The TPP trade agreement involves 12 Pacific Rim nations accounting for 40% of the global economy including the US and Japan – with an accumulated population of roughly 800 million people. While business has broadly supported the deal and the slashing of trade tariffs that it entails, many biotech stakeholders have taken a dim view of the intellectual property provisions. Compared to the US’s twelve-year rule on exclusivity for biologics – the time that a drug can be sold exclusively by one company with sole access to the data collected on treatments – the new treaty offers only eight years of full exclusivity. According to industry bodies, this erosion of the exclusivity that companies enjoy when developing biologics “has the potential to chill global investment and slow development of new breakthrough treatments.” Proponents of shorter exclusivity terms argue that the development of biosimilars (medicines that aren’t exact copies but are very similar to the original drugs) are reliant on access to the data locked down under exclusivity and that national health services and consumers stand to benefit from lower prices and faster innovation as a result. The debate continues and will likely grow as the US heads to the polls next year.
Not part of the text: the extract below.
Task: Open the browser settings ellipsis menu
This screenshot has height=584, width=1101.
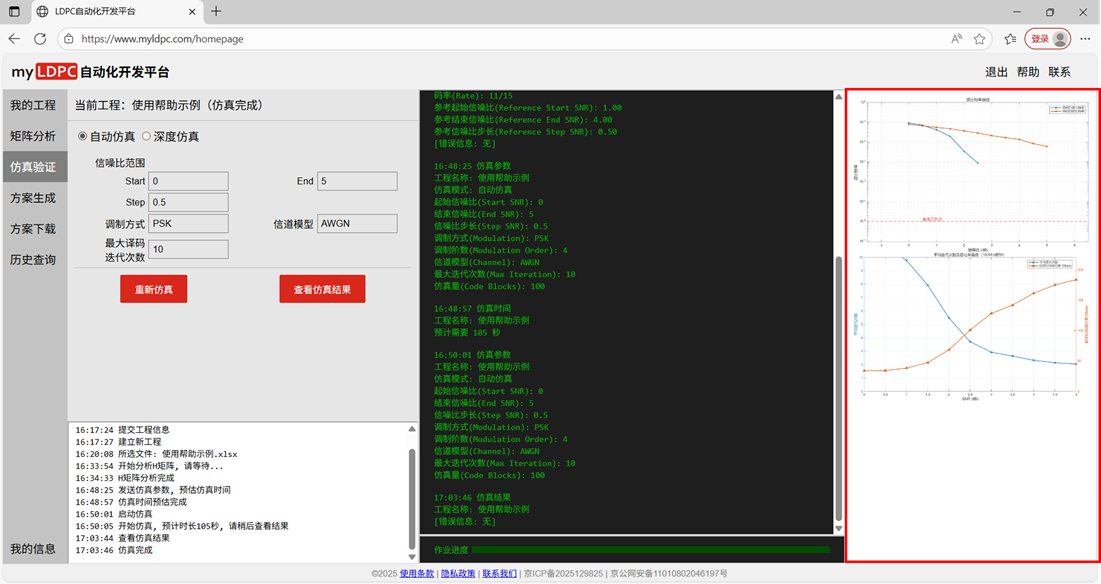Action: coord(1085,39)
The controversy surrounding the TTP comes hot on the heels of the storm provoked by Turing Pharmaceuticals’ announcement that it would hike the price of a drug in its portfolio, Daraprim, by 5,000%. This led US presidential candidate Hillary Clinton to back plans to lower prescription drug costs, putting an instant dent in the stock price of the pharmaceutical majors.

While the echoing chamber of an election and the extreme example of Turing Pharmaceuticals have certainly helped to hype the recent stories concerning the pharma and biotech industry, the fact remains that it is an industry under pressure.